## TASK
Show every line of the entries below that contains the string "perform". Case counts.

## DATA
--------------------

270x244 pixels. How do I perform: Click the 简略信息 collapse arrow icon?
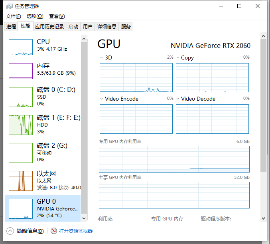pyautogui.click(x=10, y=231)
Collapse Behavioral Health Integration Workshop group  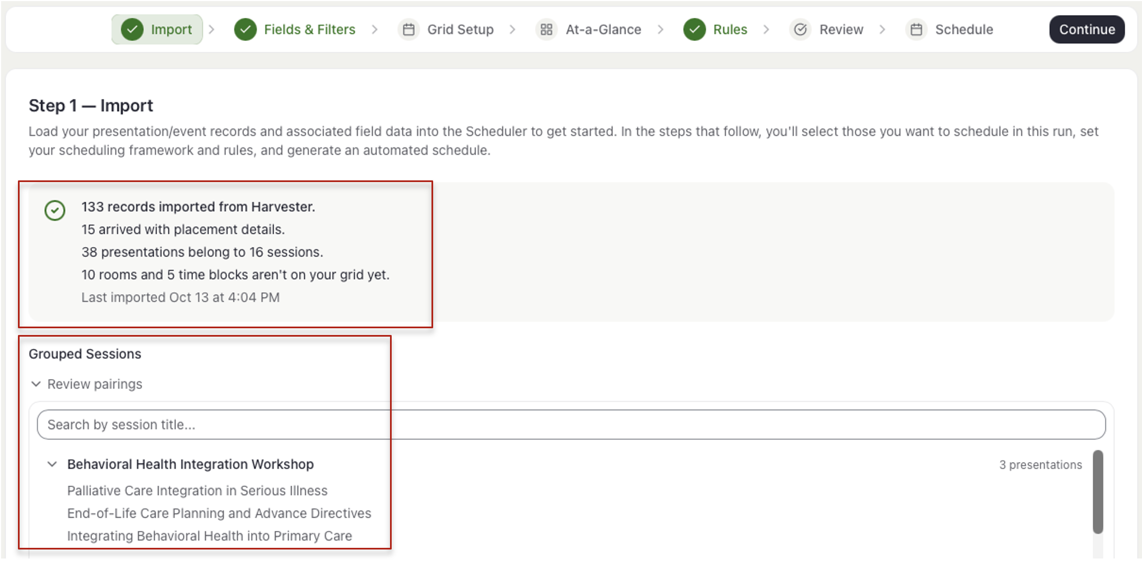(52, 464)
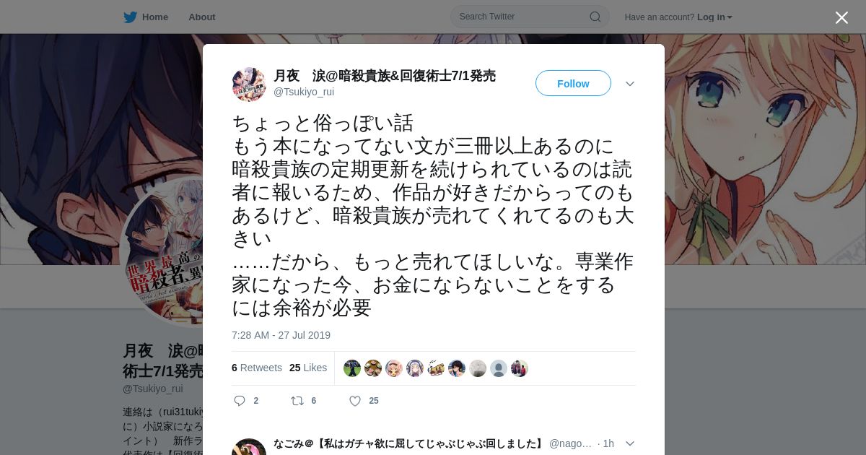Close the tweet overlay with X
The width and height of the screenshot is (866, 455).
841,17
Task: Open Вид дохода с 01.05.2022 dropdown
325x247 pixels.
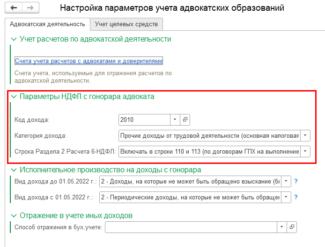Action: coord(286,197)
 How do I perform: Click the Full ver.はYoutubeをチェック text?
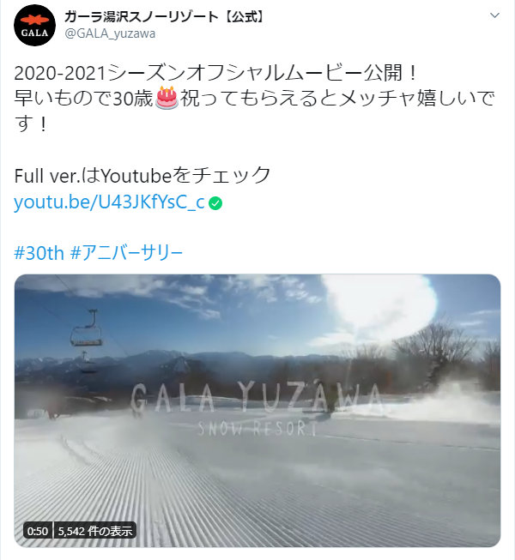tap(142, 175)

--------------------

## TASK RESULT
270x244 pixels. How do I perform: Click the 简略信息 collapse arrow icon?
 How do I perform: Click the Full ver.はYoutubeをチェック text?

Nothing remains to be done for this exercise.